Please repeat exactly the line containing "Aichhalden (452, 825)" and each line after it in the records below, through the last.
*** Opening of Data records ***
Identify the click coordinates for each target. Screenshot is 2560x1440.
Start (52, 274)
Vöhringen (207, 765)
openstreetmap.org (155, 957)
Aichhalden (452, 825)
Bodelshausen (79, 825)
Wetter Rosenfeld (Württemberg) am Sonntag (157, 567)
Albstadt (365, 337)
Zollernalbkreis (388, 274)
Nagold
*** Close of Data records ***
- Solution:
Aichhalden (452, 825)
Bodelshausen (79, 825)
Wetter Rosenfeld (Württemberg) am Sonntag (157, 567)
Albstadt (365, 337)
Zollernalbkreis (388, 274)
Nagold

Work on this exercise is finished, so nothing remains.